Opdracht.
Kopieer alle onderstaande rijen letterlijk en laat daarbij de afbeeldingen weg.

Rijen.

------------------------------

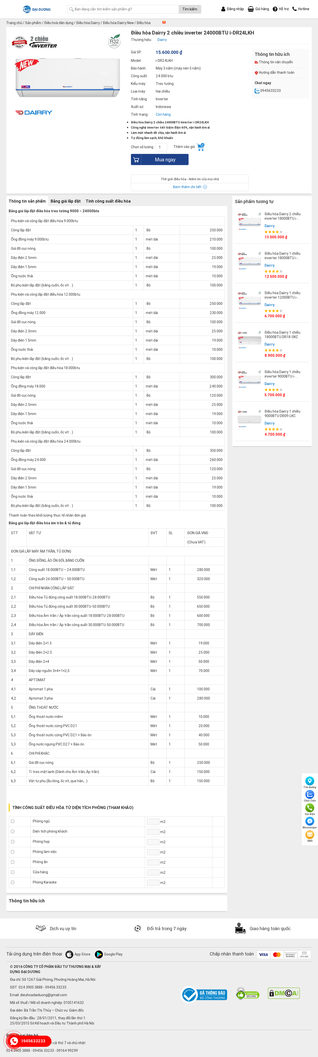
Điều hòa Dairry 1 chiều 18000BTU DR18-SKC (282, 334)
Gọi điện (310, 809)
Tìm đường (309, 782)
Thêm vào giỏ (188, 147)
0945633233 (268, 90)
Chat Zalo (310, 796)
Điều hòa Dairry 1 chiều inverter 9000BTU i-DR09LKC (282, 376)
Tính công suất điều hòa (108, 201)
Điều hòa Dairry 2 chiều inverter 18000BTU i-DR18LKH (283, 218)
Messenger (310, 823)
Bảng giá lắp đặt (66, 201)
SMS (309, 836)
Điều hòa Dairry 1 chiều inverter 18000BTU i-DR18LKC (282, 258)
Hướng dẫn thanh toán (274, 72)
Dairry (270, 226)
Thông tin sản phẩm (27, 201)
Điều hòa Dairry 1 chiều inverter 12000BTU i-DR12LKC (282, 297)
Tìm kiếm (189, 9)
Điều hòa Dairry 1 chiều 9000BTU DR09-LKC (282, 413)
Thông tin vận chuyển (274, 62)
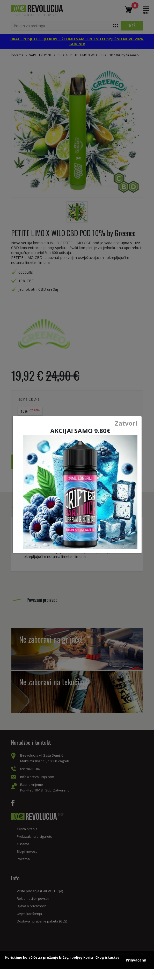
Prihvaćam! (136, 960)
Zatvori (126, 423)
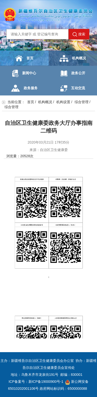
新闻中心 (24, 73)
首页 (24, 58)
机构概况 (73, 58)
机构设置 (63, 102)
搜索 (79, 34)
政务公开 (72, 73)
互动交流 (72, 88)
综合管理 (82, 102)
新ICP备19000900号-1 (45, 382)
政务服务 (24, 88)
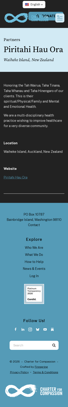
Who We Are (34, 247)
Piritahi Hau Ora (15, 177)
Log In (34, 276)
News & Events (34, 269)
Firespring (41, 367)
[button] (34, 5)
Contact (34, 225)
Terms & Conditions (45, 372)
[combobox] (30, 345)
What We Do (34, 255)
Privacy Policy (19, 372)
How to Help (34, 262)
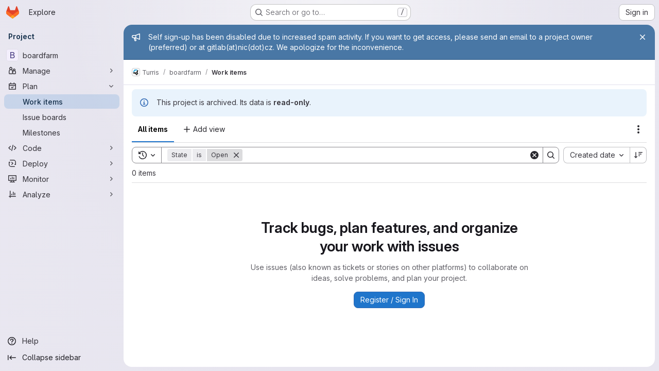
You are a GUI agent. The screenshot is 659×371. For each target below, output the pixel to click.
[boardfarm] (61, 55)
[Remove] (236, 155)
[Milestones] (61, 132)
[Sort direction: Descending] (638, 155)
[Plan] (61, 86)
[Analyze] (61, 194)
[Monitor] (61, 179)
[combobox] (596, 155)
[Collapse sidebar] (61, 357)
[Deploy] (61, 163)
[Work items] (61, 101)
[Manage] (61, 70)
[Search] (386, 155)
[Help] (61, 341)
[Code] (61, 148)
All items (153, 129)
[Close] (642, 37)
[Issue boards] (61, 117)
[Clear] (534, 155)
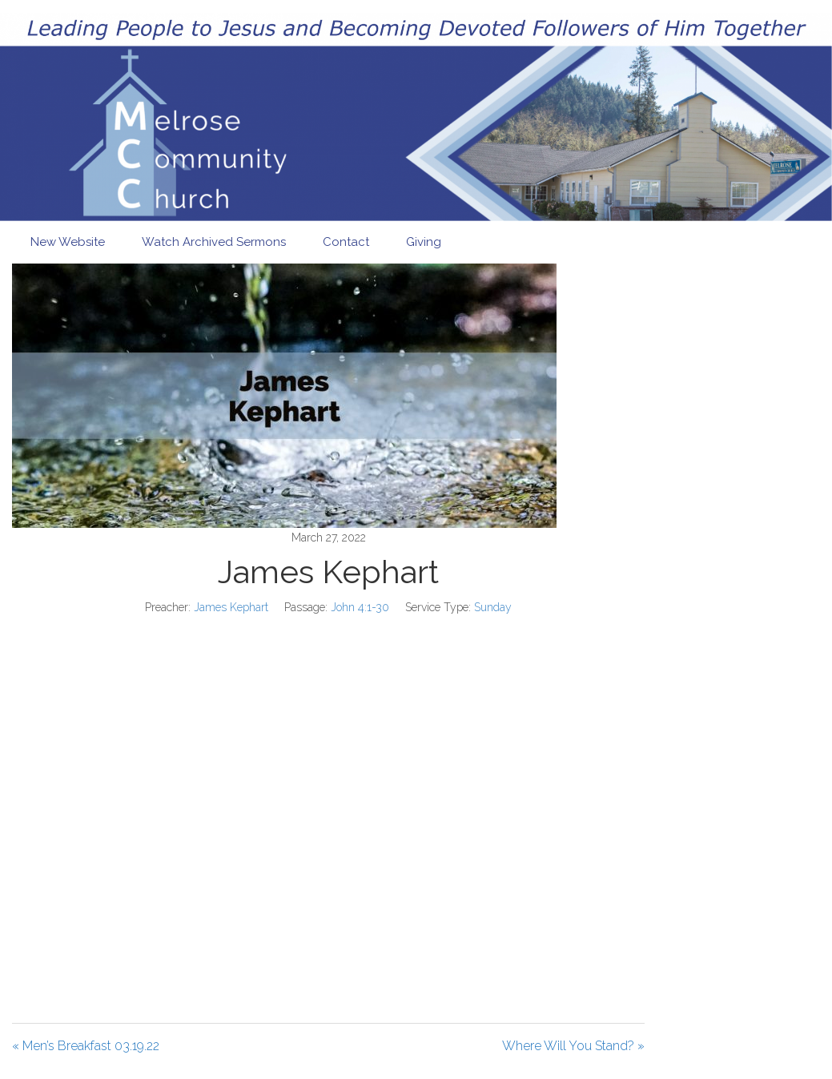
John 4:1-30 (360, 607)
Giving (423, 242)
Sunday (493, 607)
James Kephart (231, 607)
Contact (346, 242)
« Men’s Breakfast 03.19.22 (85, 1045)
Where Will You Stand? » (573, 1045)
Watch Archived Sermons (214, 242)
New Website (67, 242)
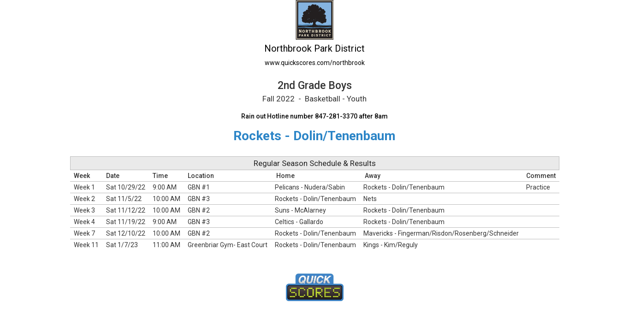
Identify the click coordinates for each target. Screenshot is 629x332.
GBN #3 (199, 198)
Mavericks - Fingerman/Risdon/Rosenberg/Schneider (441, 233)
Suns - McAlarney (300, 210)
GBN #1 (199, 187)
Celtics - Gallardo (299, 221)
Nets (370, 198)
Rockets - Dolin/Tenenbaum (404, 187)
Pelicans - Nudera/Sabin (310, 187)
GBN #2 (199, 210)
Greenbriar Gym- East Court (227, 245)
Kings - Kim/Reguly (390, 245)
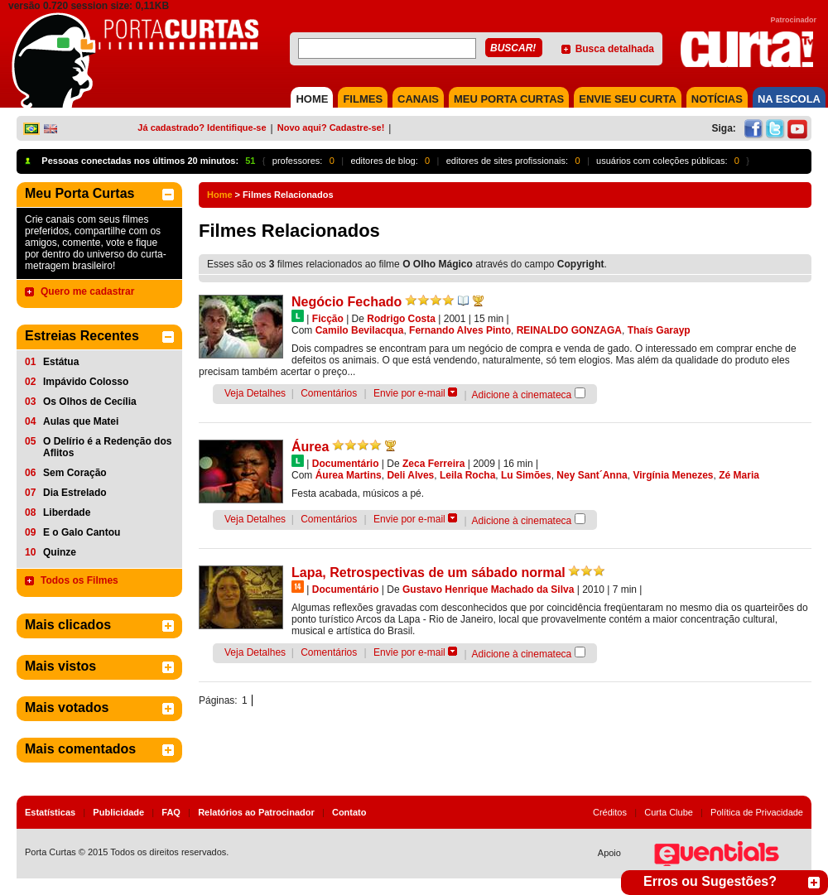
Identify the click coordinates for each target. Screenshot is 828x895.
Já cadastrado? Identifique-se (201, 127)
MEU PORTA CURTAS (509, 99)
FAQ (171, 812)
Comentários (329, 393)
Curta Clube (668, 812)
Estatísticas (50, 812)
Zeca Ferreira (433, 463)
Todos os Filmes (79, 580)
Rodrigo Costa (401, 319)
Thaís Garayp (659, 330)
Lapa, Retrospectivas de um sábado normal (428, 572)
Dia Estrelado (75, 492)
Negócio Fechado (346, 302)
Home (220, 195)
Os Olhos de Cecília (90, 401)
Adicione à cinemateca (522, 395)
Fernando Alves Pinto (460, 330)
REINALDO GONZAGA (569, 330)
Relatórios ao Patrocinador (256, 812)
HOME (312, 99)
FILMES (363, 99)
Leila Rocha (467, 475)
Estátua (61, 362)
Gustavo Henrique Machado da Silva (488, 589)
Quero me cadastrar (87, 291)
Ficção (328, 319)
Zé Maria (739, 475)
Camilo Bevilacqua (359, 330)
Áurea (310, 447)
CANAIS (418, 99)
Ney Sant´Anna (591, 475)
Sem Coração (75, 473)
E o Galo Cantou (81, 532)
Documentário (345, 463)
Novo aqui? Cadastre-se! (331, 127)
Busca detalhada (614, 49)
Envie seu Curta (627, 99)
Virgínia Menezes (673, 475)
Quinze (59, 552)
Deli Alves (410, 475)
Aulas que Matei (80, 421)
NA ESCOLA (789, 99)
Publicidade (118, 812)
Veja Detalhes (255, 393)
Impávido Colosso (85, 381)
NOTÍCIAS (717, 99)
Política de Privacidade (756, 812)
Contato (349, 812)
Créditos (610, 812)
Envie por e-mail (409, 393)
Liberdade (66, 512)
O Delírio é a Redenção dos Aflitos (107, 447)
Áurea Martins (348, 475)
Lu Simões (526, 475)
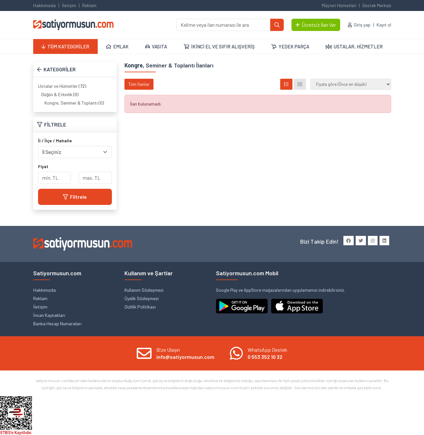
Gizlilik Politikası (140, 306)
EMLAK (117, 46)
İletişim (69, 5)
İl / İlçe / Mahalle (55, 140)
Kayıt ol (384, 24)
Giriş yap (362, 24)
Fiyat (43, 166)
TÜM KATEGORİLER (65, 46)
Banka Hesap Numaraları (57, 323)
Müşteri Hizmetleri (339, 5)
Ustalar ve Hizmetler (58, 86)
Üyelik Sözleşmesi (141, 298)
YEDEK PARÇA (290, 46)
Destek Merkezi (376, 5)
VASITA (156, 46)
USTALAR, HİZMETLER (354, 46)
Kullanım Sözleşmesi (143, 290)
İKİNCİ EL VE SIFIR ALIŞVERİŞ (219, 46)
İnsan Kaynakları (49, 315)
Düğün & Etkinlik (56, 94)
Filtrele (75, 197)
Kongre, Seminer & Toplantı (71, 103)
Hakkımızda (44, 5)
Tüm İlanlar (139, 84)
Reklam (89, 5)
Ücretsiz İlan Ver (316, 25)
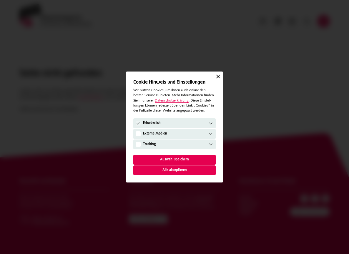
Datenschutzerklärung (172, 100)
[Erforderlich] (138, 123)
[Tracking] (138, 144)
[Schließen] (218, 76)
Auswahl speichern (174, 159)
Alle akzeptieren (174, 170)
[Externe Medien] (138, 133)
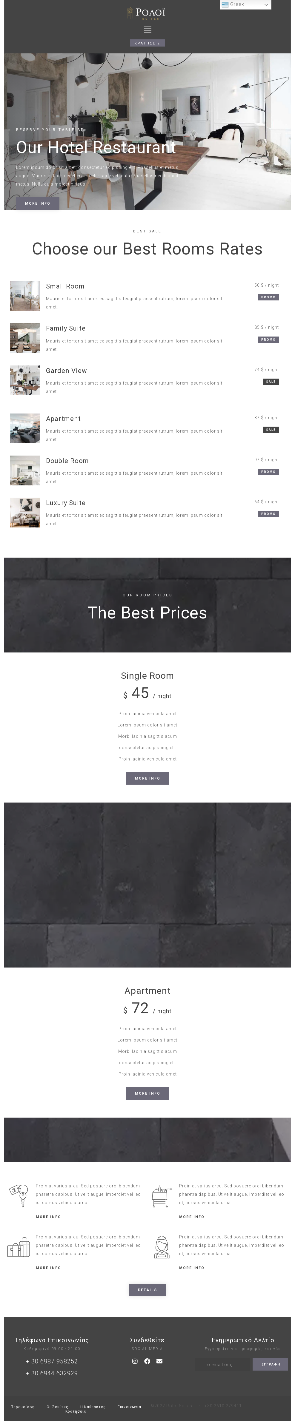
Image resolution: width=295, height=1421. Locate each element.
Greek (233, 4)
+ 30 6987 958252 (52, 1361)
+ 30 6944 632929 (52, 1373)
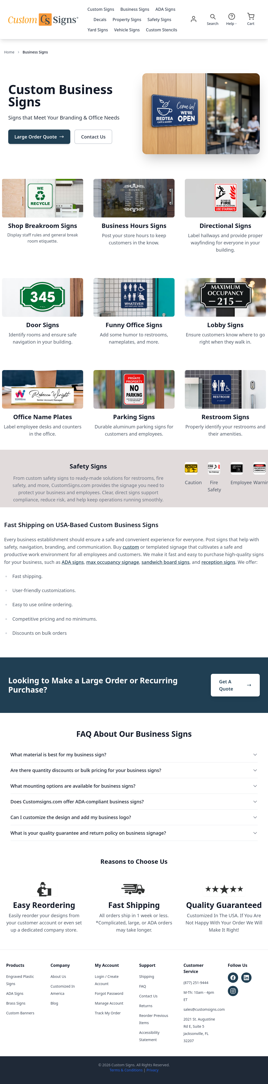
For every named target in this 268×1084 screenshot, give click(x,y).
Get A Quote (235, 685)
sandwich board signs (165, 562)
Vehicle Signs (127, 30)
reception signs (218, 562)
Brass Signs (15, 1003)
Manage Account (109, 1003)
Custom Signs (100, 9)
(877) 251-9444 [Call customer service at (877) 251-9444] (196, 982)
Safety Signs (159, 19)
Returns (145, 1005)
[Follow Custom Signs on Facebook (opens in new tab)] (233, 977)
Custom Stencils (161, 30)
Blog (54, 1003)
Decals (99, 19)
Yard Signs (98, 30)
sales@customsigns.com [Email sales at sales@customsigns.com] (204, 1009)
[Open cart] (251, 19)
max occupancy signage (112, 562)
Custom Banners (20, 1012)
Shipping (146, 976)
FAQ (142, 986)
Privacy (152, 1070)
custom (131, 547)
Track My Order (107, 1012)
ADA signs (73, 562)
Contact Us (93, 137)
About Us (58, 976)
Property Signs (127, 19)
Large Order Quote (39, 137)
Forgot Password (109, 993)
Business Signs (134, 9)
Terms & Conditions (126, 1070)
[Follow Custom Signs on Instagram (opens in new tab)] (233, 991)
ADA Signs (165, 9)
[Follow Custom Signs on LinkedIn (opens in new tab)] (246, 977)
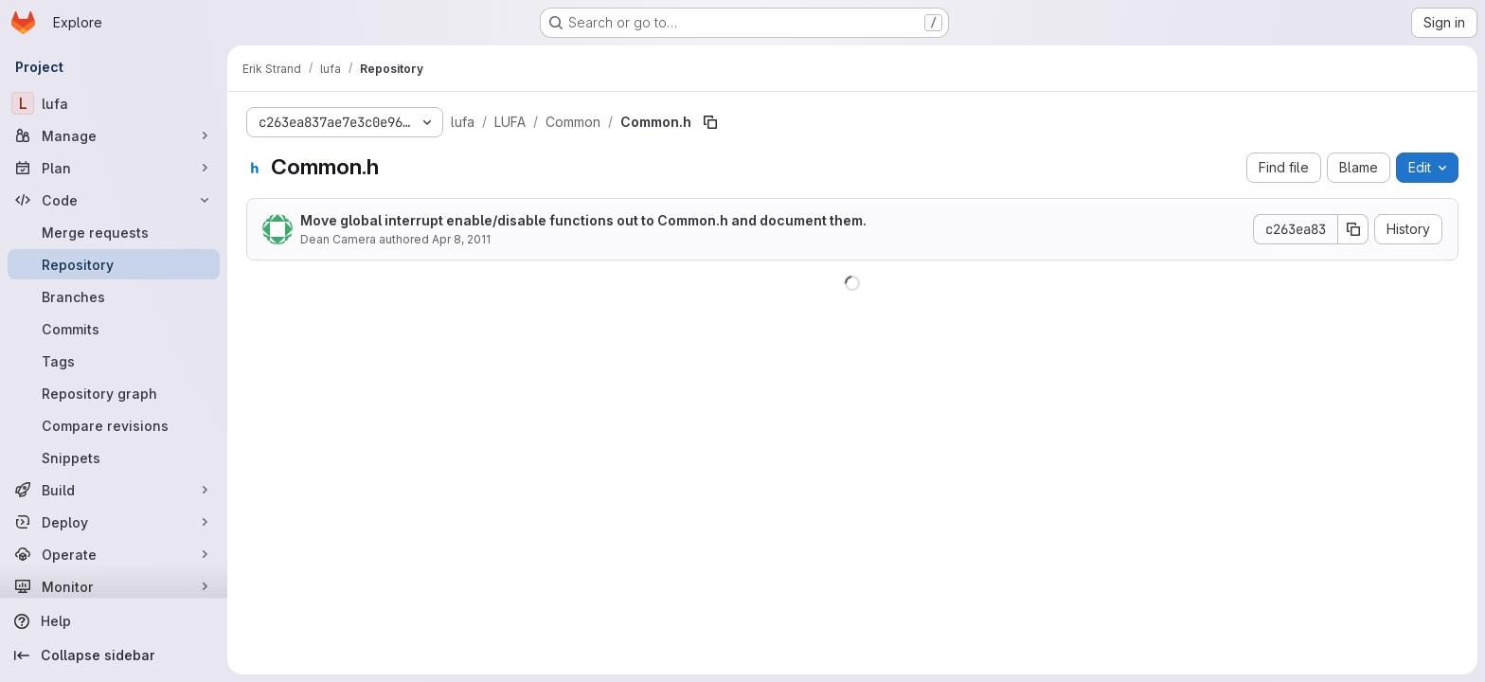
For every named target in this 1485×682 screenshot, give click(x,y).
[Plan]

------------------------------

Uitgewerkte oplossing.
Điều hòa Dairry 1 chiều 18000BTU DR18-SKC (282, 334)
Gọi điện (310, 809)
Tìm đường (309, 782)
Thêm vào giỏ (188, 147)
0945633233 (268, 90)
Chat Zalo (310, 796)
Điều hòa Dairry 1 chiều inverter 9000BTU i-DR09LKC (282, 376)
Tính công suất điều hòa (108, 201)
Điều hòa Dairry 2 chiều inverter 18000BTU i-DR18LKH (283, 218)
Messenger (310, 823)
Bảng giá lắp đặt (66, 201)
SMS (309, 836)
Điều hòa Dairry 1 chiều inverter 18000BTU i-DR18LKC (282, 258)
Hướng dẫn thanh toán (274, 72)
Dairry (270, 226)
Thông tin sản phẩm (27, 201)
Điều hòa Dairry 1 chiều inverter 12000BTU i-DR12LKC (282, 297)
Tìm kiếm (189, 9)
Điều hòa Dairry 1 chiều 9000BTU DR09-LKC (282, 413)
Thông tin vận chuyển (274, 62)
Prihvaćam! (136, 960)
Zatvori (126, 423)
新闻中心 (24, 73)
首页 (24, 58)
机构概况 (73, 58)
机构设置 (63, 102)
搜索 (79, 34)
政务公开 (72, 73)
互动交流 (72, 88)
综合管理 (82, 102)
新ICP备19000900号-1 (45, 382)
政务服务 (24, 88)
Who We Are (34, 247)
Piritahi Hau Ora (15, 177)
Log In (34, 276)
News & Events (34, 269)
Firespring (41, 367)
[button] (34, 5)
Contact (34, 225)
Terms & Conditions (45, 372)
[combobox] (30, 345)
What We Do (34, 255)
Privacy Policy (19, 372)
How to Help (34, 262)
You are a GUI agent. The screenshot is 659×371. For each target below, output the pixel to click.
[boardfarm] (61, 55)
[Remove] (236, 155)
[Milestones] (61, 132)
[Sort direction: Descending] (638, 155)
[Plan] (61, 86)
[Analyze] (61, 194)
[Monitor] (61, 179)
[combobox] (596, 155)
[Collapse sidebar] (61, 357)
[Deploy] (61, 163)
[Work items] (61, 101)
[Manage] (61, 70)
[Search] (386, 155)
[Help] (61, 341)
[Code] (61, 148)
All items (153, 129)
[Close] (642, 37)
[Issue boards] (61, 117)
[Clear] (534, 155)
John 4:1-30 (360, 607)
Giving (423, 242)
Sunday (493, 607)
James Kephart (231, 607)
Contact (346, 242)
« Men’s Breakfast 03.19.22 (85, 1045)
Where Will You Stand? » (573, 1045)
Watch Archived Sermons (214, 242)
New Website (67, 242)
Identify the click coordinates for each target. Screenshot is 629x332.
GBN #3 (199, 198)
Mavericks - Fingerman/Risdon/Rosenberg/Schneider (441, 233)
Suns - McAlarney (300, 210)
GBN #1 (199, 187)
Celtics - Gallardo (299, 221)
Nets (370, 198)
Rockets - Dolin/Tenenbaum (404, 187)
Pelicans - Nudera/Sabin (310, 187)
GBN #2 (199, 210)
Greenbriar Gym- East Court (227, 245)
Kings - Kim/Reguly (390, 245)
Identify the click coordinates for each target. Screenshot is 828x895.
Já cadastrado? Identifique-se (201, 127)
MEU PORTA CURTAS (509, 99)
FAQ (171, 812)
Comentários (329, 393)
Curta Clube (668, 812)
Estatísticas (50, 812)
Zeca Ferreira (433, 463)
Todos os Filmes (79, 580)
Rodrigo Costa (401, 319)
Thaís Garayp (659, 330)
Lapa, Retrospectivas de um sábado normal (428, 572)
Dia Estrelado (75, 492)
Negócio Fechado (346, 302)
Home (220, 195)
Os Olhos de Cecília (90, 401)
Adicione à cinemateca (522, 395)
Fernando Alves Pinto (460, 330)
REINALDO GONZAGA (569, 330)
Relatórios ao Patrocinador (256, 812)
HOME (312, 99)
FILMES (363, 99)
Leila Rocha (467, 475)
Estátua (61, 362)
Gustavo Henrique Machado da Silva (488, 589)
Quero me cadastrar (87, 291)
Ficção (328, 319)
Zé Maria (739, 475)
Camilo Bevilacqua (359, 330)
Áurea (310, 447)
CANAIS (418, 99)
Ney Sant´Anna (591, 475)
Sem Coração (75, 473)
E o Galo Cantou (81, 532)
Documentário (345, 463)
Novo aqui? Cadastre-se! (331, 127)
Busca detalhada (614, 49)
Envie seu Curta (627, 99)
Virgínia Menezes (673, 475)
Quinze (59, 552)
Deli Alves (410, 475)
Aulas que Matei (80, 421)
NA ESCOLA (789, 99)
Publicidade (118, 812)
Veja Detalhes (255, 393)
Impávido Colosso (85, 381)
NOTÍCIAS (717, 99)
Política de Privacidade (756, 812)
Contato (349, 812)
Créditos (610, 812)
Envie por e-mail (409, 393)
Liberdade (66, 512)
O Delírio é a Redenção dos Aflitos (107, 447)
Áurea Martins (348, 475)
Lu Simões (526, 475)
Gizlilik Politikası (140, 306)
EMLAK (117, 46)
İletişim (69, 5)
İl / İlçe / Mahalle (55, 140)
Kayıt ol (384, 24)
Giriş yap (362, 24)
Fiyat (43, 166)
TÜM KATEGORİLER (65, 46)
Banka Hesap Numaraları (57, 323)
Müşteri Hizmetleri (339, 5)
Ustalar ve Hizmetler (58, 86)
Üyelik Sözleşmesi (141, 298)
YEDEK PARÇA (290, 46)
Destek Merkezi (376, 5)
VASITA (156, 46)
USTALAR, HİZMETLER (354, 46)
Kullanım Sözleşmesi (143, 290)
İKİNCİ EL VE SIFIR ALIŞVERİŞ (219, 46)
İnsan Kaynakları (49, 315)
Düğün & Etkinlik (56, 94)
Filtrele (75, 197)
Kongre, Seminer & Toplantı (71, 103)
Hakkımızda (44, 5)
Tüm İlanlar (139, 84)
Reklam (89, 5)
Ücretsiz İlan Ver (316, 25)
Datenschutzerklärung (172, 100)
[Erforderlich] (138, 123)
[Tracking] (138, 144)
[Schließen] (218, 76)
Auswahl speichern (174, 159)
Alle akzeptieren (174, 170)
[Externe Medien] (138, 133)
Image resolution: width=295, height=1421. Locate each element.
Greek (233, 4)
+ 30 6987 958252 (52, 1361)
+ 30 6944 632929 (52, 1373)
For every named target in this 268×1084 screenshot, give click(x,y).
Get A Quote (235, 685)
sandwich board signs (165, 562)
Vehicle Signs (127, 30)
reception signs (218, 562)
Brass Signs (15, 1003)
Manage Account (109, 1003)
Custom Signs (100, 9)
(877) 251-9444 [Call customer service at (877) 251-9444] (196, 982)
Safety Signs (159, 19)
Returns (145, 1005)
[Follow Custom Signs on Facebook (opens in new tab)] (233, 977)
Custom Stencils (161, 30)
Blog (54, 1003)
Decals (99, 19)
Yard Signs (98, 30)
sales@customsigns.com [Email sales at sales@customsigns.com] (204, 1009)
[Open cart] (251, 19)
max occupancy signage (112, 562)
Custom Banners (20, 1012)
Shipping (146, 976)
FAQ (142, 986)
Privacy (152, 1070)
custom (131, 547)
Track My Order (107, 1012)
ADA signs (73, 562)
Contact Us (93, 137)
About Us (58, 976)
Property Signs (127, 19)
Large Order Quote (39, 137)
Forgot Password (109, 993)
Business Signs (134, 9)
Terms & Conditions (126, 1070)
[Follow Custom Signs on Instagram (opens in new tab)] (233, 991)
ADA Signs (165, 9)
[Follow Custom Signs on LinkedIn (opens in new tab)] (246, 977)
For every named target in this 1485×682 screenshot, give click(x,y).
[Plan]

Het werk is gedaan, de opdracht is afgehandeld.